_How to complete this task_
Print each of the entries exactly, leaving nothing out.
Top of Data under study
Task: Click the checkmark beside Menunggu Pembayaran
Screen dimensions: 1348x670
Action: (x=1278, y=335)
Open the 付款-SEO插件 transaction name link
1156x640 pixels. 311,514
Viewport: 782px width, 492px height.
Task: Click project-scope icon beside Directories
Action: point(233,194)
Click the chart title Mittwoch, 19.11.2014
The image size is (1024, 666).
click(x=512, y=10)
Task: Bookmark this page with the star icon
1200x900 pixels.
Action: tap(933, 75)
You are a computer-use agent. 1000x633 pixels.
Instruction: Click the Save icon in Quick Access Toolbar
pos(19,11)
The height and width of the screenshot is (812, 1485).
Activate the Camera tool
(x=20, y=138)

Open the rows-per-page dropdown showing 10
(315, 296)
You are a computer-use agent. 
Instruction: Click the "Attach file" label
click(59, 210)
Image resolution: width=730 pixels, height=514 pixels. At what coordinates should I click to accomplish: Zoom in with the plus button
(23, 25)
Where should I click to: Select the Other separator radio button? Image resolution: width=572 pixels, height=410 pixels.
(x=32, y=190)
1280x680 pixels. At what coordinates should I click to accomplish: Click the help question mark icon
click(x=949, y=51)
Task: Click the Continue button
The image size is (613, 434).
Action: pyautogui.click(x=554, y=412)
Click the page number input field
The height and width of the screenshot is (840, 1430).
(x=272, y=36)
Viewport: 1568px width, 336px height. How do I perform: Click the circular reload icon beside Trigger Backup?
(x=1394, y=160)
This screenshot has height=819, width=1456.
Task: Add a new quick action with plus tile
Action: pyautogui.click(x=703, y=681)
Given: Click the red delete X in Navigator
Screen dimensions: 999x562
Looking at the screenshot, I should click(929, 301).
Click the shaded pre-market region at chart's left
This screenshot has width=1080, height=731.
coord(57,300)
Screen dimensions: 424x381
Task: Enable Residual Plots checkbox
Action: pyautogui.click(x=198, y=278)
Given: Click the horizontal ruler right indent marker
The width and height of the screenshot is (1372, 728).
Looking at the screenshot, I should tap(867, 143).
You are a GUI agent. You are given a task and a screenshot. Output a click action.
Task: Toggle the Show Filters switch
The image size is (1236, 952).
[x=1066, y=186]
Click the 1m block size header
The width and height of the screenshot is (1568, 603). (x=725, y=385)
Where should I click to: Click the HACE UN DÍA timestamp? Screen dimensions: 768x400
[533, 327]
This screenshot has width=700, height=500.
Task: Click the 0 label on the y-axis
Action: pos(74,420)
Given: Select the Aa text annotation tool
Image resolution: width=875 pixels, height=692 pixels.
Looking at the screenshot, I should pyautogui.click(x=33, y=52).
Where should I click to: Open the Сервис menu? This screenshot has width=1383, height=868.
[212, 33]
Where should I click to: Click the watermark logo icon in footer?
Bottom of Data under study
_Answer to this exercise_
Task: Click the checkmark beside Menunggu Pembayaran
Screen dimensions: 1348x670
Action: (x=1278, y=335)
Open the 付款-SEO插件 transaction name link
1156x640 pixels. 311,514
Viewport: 782px width, 492px height.
Task: Click project-scope icon beside Directories
Action: point(233,194)
Click the chart title Mittwoch, 19.11.2014
The image size is (1024, 666).
click(x=512, y=10)
Task: Bookmark this page with the star icon
1200x900 pixels.
Action: tap(933, 75)
You are a computer-use agent. 1000x633 pixels.
Instruction: Click the Save icon in Quick Access Toolbar
pos(19,11)
The height and width of the screenshot is (812, 1485).
Activate the Camera tool
(x=20, y=138)

Open the rows-per-page dropdown showing 10
(315, 296)
You are a computer-use agent. 
Instruction: Click the "Attach file" label
click(59, 210)
Image resolution: width=730 pixels, height=514 pixels. At what coordinates should I click to accomplish: Zoom in with the plus button
(23, 25)
Where should I click to: Select the Other separator radio button? Image resolution: width=572 pixels, height=410 pixels.
(x=32, y=190)
1280x680 pixels. At what coordinates should I click to accomplish: Click the help question mark icon
click(x=949, y=51)
Task: Click the Continue button
The image size is (613, 434).
Action: pyautogui.click(x=554, y=412)
Click the page number input field
The height and width of the screenshot is (840, 1430).
(x=272, y=36)
Viewport: 1568px width, 336px height. How do I perform: Click the circular reload icon beside Trigger Backup?
(x=1394, y=160)
This screenshot has height=819, width=1456.
Task: Add a new quick action with plus tile
Action: pyautogui.click(x=703, y=681)
Given: Click the red delete X in Navigator
Screen dimensions: 999x562
Looking at the screenshot, I should click(929, 301).
Click the shaded pre-market region at chart's left
This screenshot has width=1080, height=731.
coord(57,300)
Screen dimensions: 424x381
Task: Enable Residual Plots checkbox
Action: pyautogui.click(x=198, y=278)
Given: Click the horizontal ruler right indent marker
The width and height of the screenshot is (1372, 728).
Looking at the screenshot, I should tap(867, 143).
You are a GUI agent. You are given a task and a screenshot. Output a click action.
Task: Toggle the Show Filters switch
The image size is (1236, 952).
[x=1066, y=186]
Click the 1m block size header
The width and height of the screenshot is (1568, 603). (x=725, y=385)
Where should I click to: Click the HACE UN DÍA timestamp? Screen dimensions: 768x400
[533, 327]
This screenshot has width=700, height=500.
Task: Click the 0 label on the y-axis
Action: pos(74,420)
Given: Select the Aa text annotation tool
Image resolution: width=875 pixels, height=692 pixels.
Looking at the screenshot, I should pyautogui.click(x=33, y=52).
Where should I click to: Open the Сервис menu? This screenshot has width=1383, height=868.
[212, 33]
Where should I click to: Click the watermark logo icon in footer?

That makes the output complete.